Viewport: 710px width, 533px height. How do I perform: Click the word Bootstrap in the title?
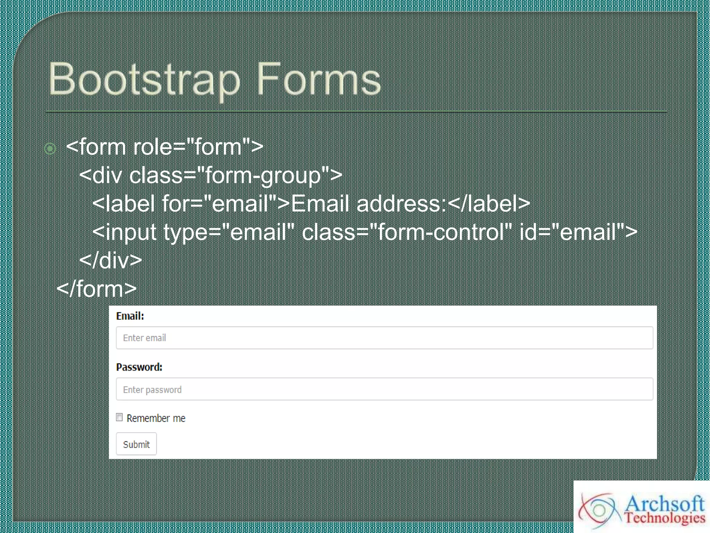[x=144, y=80]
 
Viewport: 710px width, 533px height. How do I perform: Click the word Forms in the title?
[x=318, y=80]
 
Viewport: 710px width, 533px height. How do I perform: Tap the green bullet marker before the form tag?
[x=50, y=149]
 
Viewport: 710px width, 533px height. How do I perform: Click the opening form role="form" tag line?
[x=164, y=147]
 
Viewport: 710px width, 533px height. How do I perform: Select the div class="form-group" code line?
[x=211, y=175]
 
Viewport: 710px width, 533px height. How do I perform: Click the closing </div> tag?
[x=111, y=261]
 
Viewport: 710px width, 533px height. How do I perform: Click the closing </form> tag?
[x=96, y=289]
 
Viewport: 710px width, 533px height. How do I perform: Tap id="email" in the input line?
[x=578, y=232]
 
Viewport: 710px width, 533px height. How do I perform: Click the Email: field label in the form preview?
[x=130, y=316]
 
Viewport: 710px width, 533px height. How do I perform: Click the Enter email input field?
[x=384, y=338]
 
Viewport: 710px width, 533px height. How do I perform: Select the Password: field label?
[x=139, y=367]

____

**Required task:**
Rewrite the items above, replacing each "710px width" with "710 pixels wide" and leaving everything else unchanged. Omit the pictures.

**Exercise response:**
Viewport: 710 pixels wide, 533px height. How do I perform: Click the word Bootstrap in the title?
[x=144, y=80]
 
Viewport: 710 pixels wide, 533px height. How do I perform: Click the word Forms in the title?
[x=318, y=80]
 
Viewport: 710 pixels wide, 533px height. How do I perform: Tap the green bullet marker before the form tag?
[x=50, y=149]
 
Viewport: 710 pixels wide, 533px height. How do I perform: Click the opening form role="form" tag line?
[x=164, y=147]
 
Viewport: 710 pixels wide, 533px height. How do I perform: Select the div class="form-group" code line?
[x=211, y=175]
 
Viewport: 710 pixels wide, 533px height. How do I perform: Click the closing </div> tag?
[x=111, y=261]
 
Viewport: 710 pixels wide, 533px height. How do I perform: Click the closing </form> tag?
[x=96, y=289]
 
Viewport: 710 pixels wide, 533px height. How do I perform: Tap id="email" in the input line?
[x=578, y=232]
 
Viewport: 710 pixels wide, 533px height. How do I perform: Click the Email: field label in the form preview?
[x=130, y=316]
 
Viewport: 710 pixels wide, 533px height. How do I perform: Click the Enter email input field?
[x=384, y=338]
 
Viewport: 710 pixels wide, 533px height. How do I perform: Select the Password: field label?
[x=139, y=367]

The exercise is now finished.